* [What needs to be done]: Look through the listing below for the string "WordPress". Show each line where it occurs.

* [Data for analysis]:

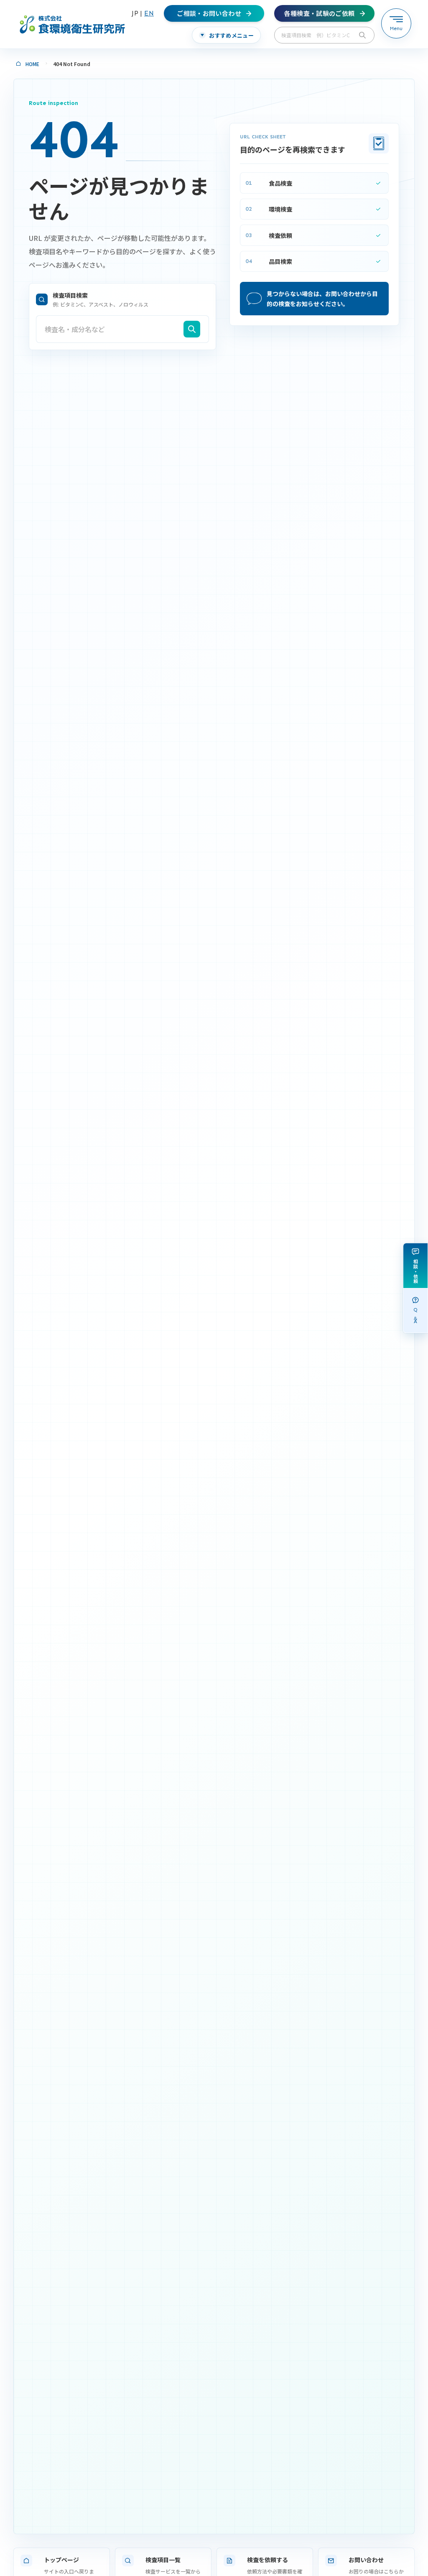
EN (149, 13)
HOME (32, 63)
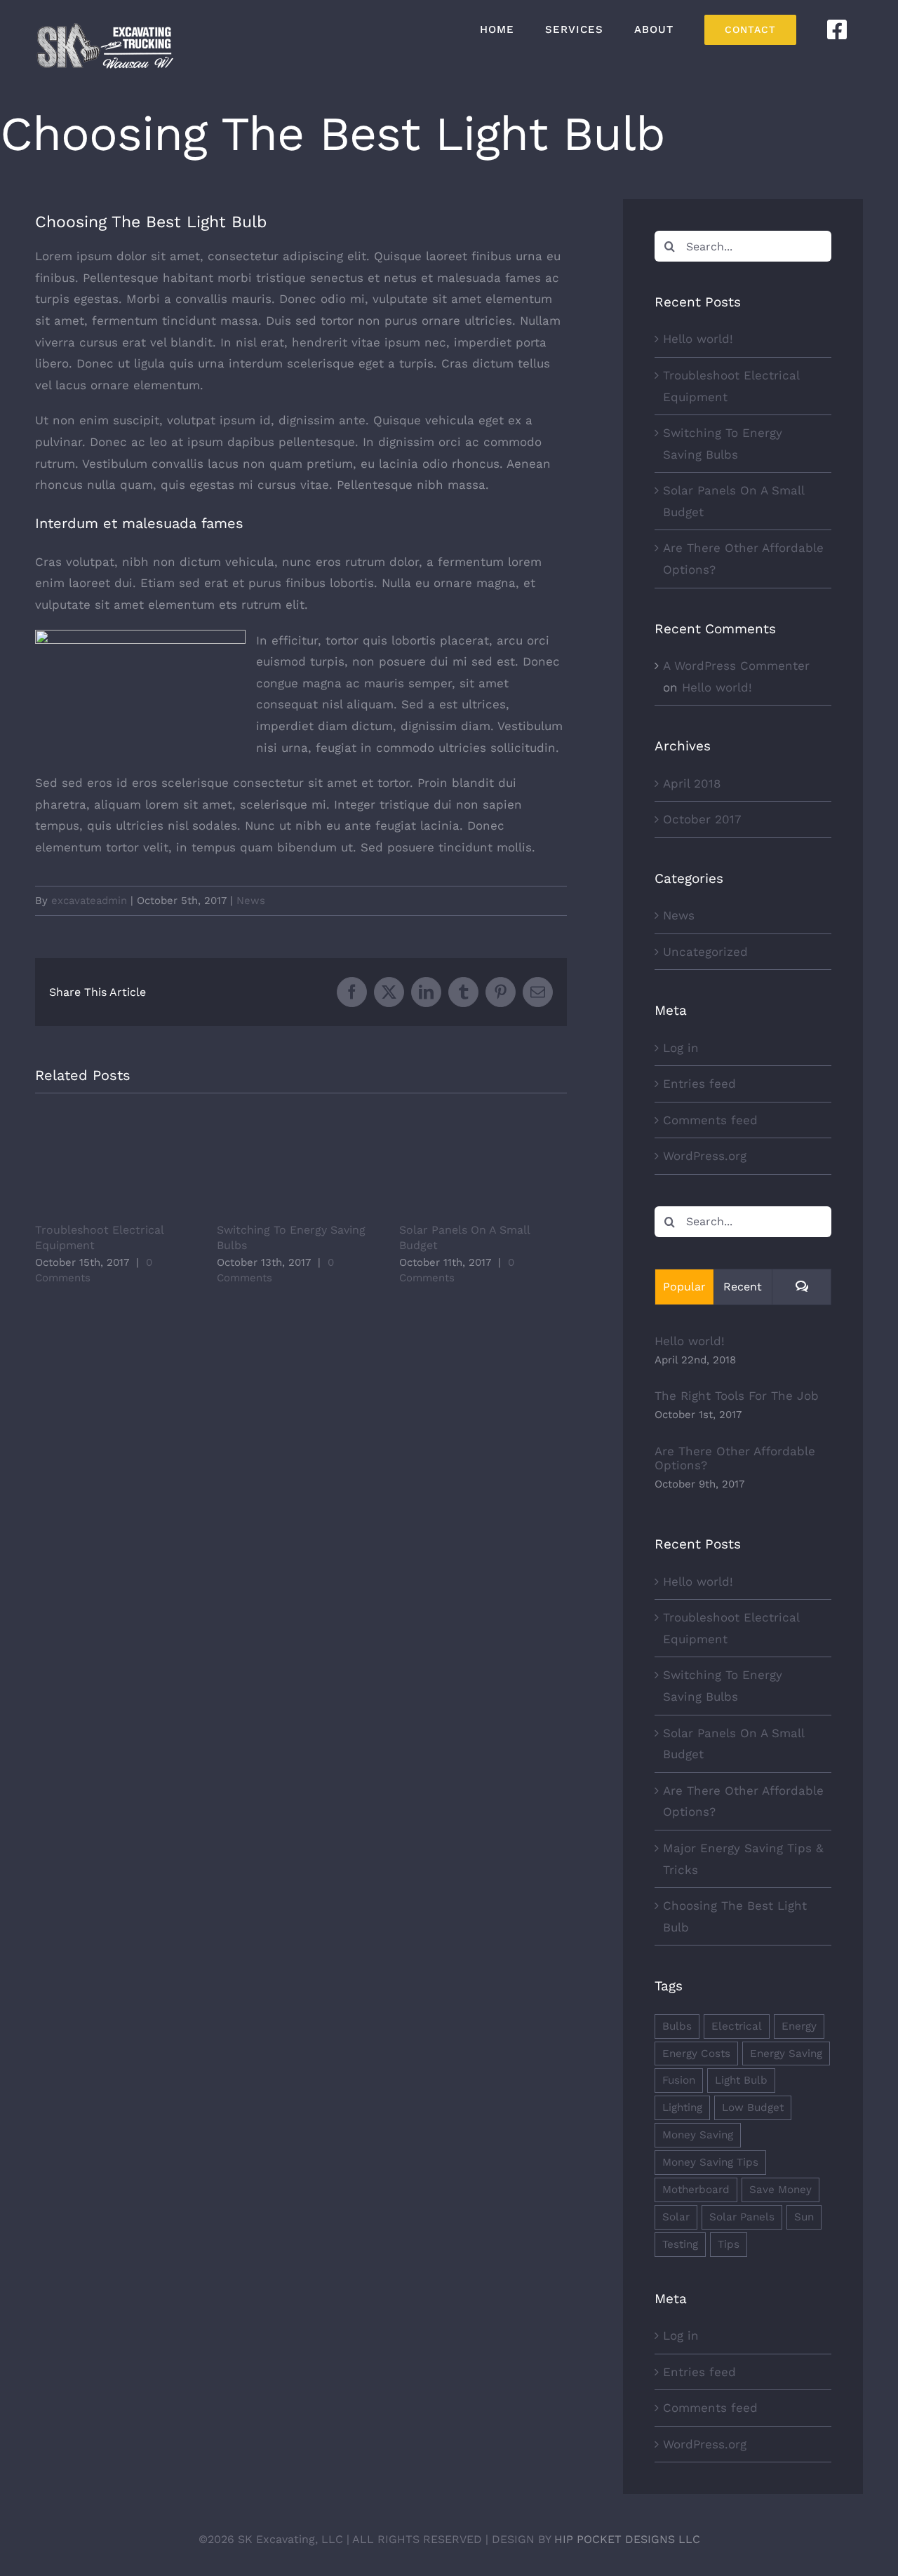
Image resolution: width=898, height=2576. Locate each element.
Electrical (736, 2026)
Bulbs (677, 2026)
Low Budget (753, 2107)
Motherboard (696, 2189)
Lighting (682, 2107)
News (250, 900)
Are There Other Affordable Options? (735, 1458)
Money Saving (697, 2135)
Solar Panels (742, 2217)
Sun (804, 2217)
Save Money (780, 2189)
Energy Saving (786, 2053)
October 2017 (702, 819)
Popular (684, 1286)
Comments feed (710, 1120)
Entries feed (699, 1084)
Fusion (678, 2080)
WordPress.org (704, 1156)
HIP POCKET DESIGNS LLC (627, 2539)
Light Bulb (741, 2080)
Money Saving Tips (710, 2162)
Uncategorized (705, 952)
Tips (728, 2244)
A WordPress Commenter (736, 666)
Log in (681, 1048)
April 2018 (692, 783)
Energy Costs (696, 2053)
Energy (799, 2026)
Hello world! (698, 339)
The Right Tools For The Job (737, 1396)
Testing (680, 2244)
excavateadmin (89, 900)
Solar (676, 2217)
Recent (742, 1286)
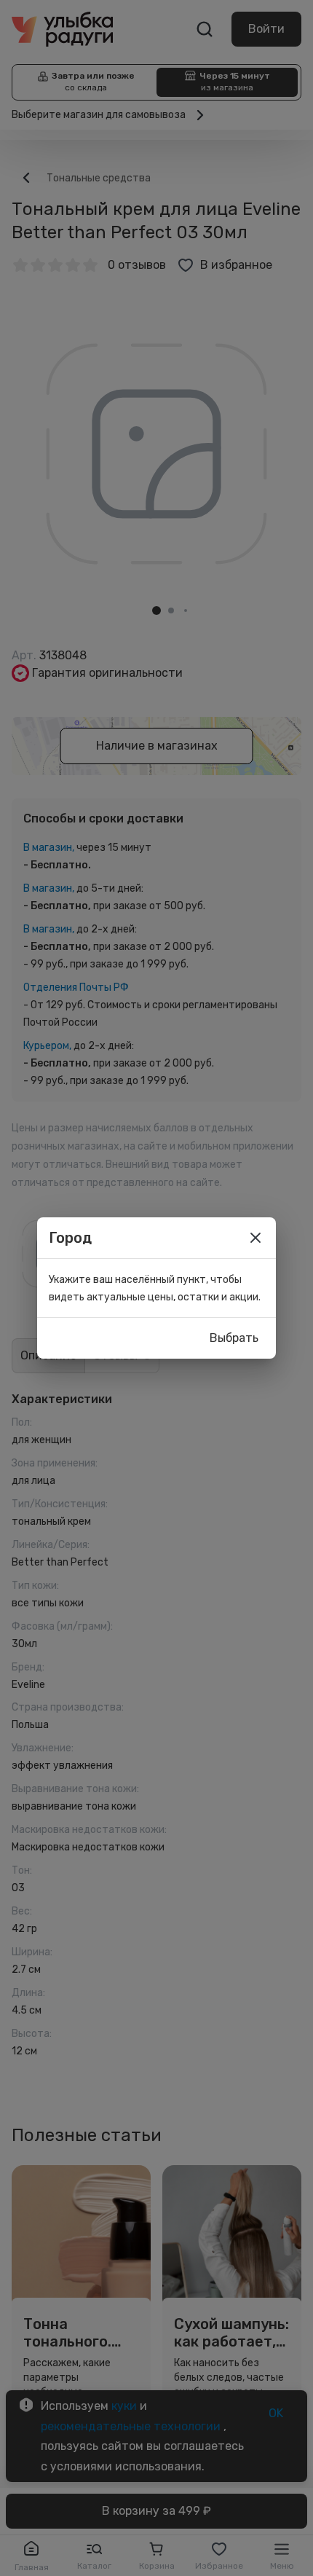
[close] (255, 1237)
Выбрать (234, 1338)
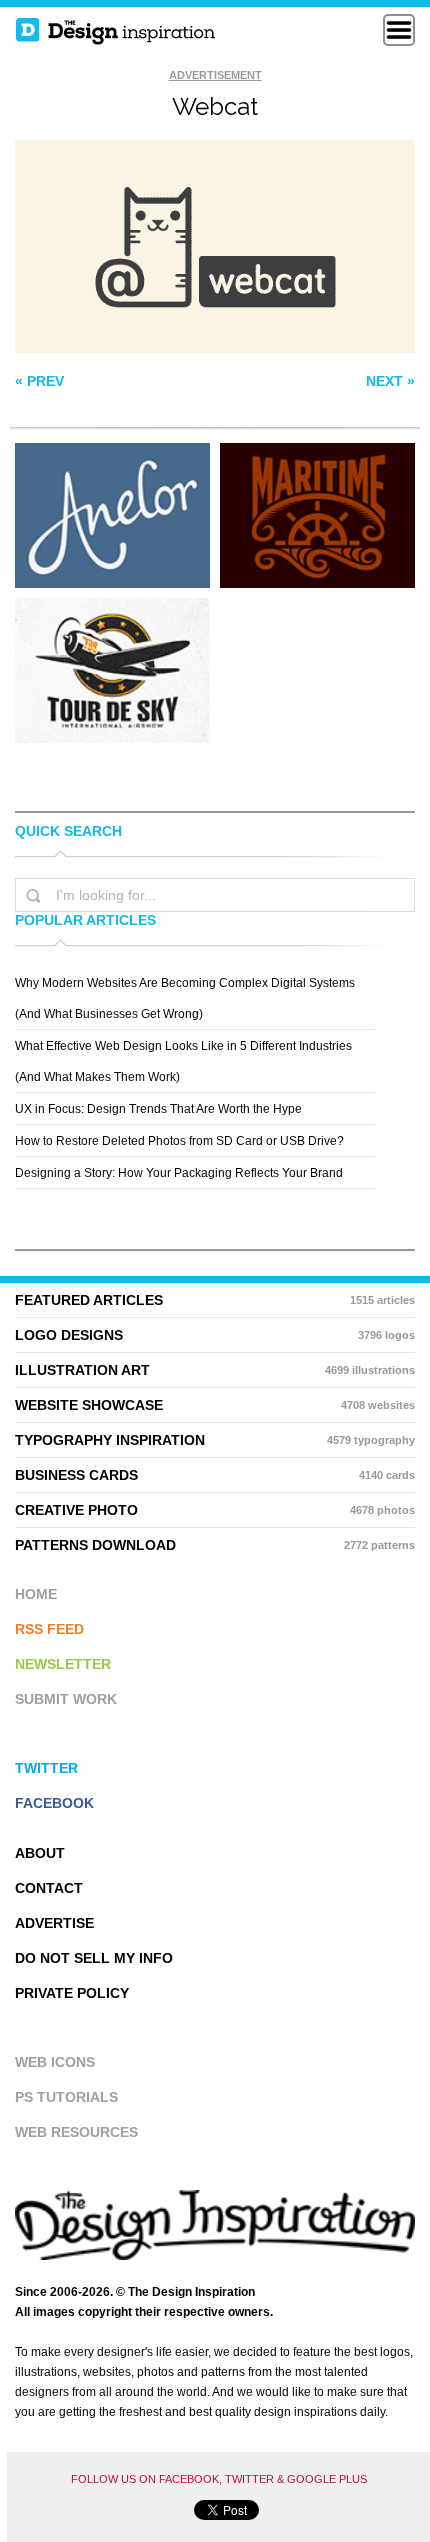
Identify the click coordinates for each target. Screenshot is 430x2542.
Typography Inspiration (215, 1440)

* [Solution to this task]:
WordPress.org (704, 1156)
A WordPress Commenter (736, 666)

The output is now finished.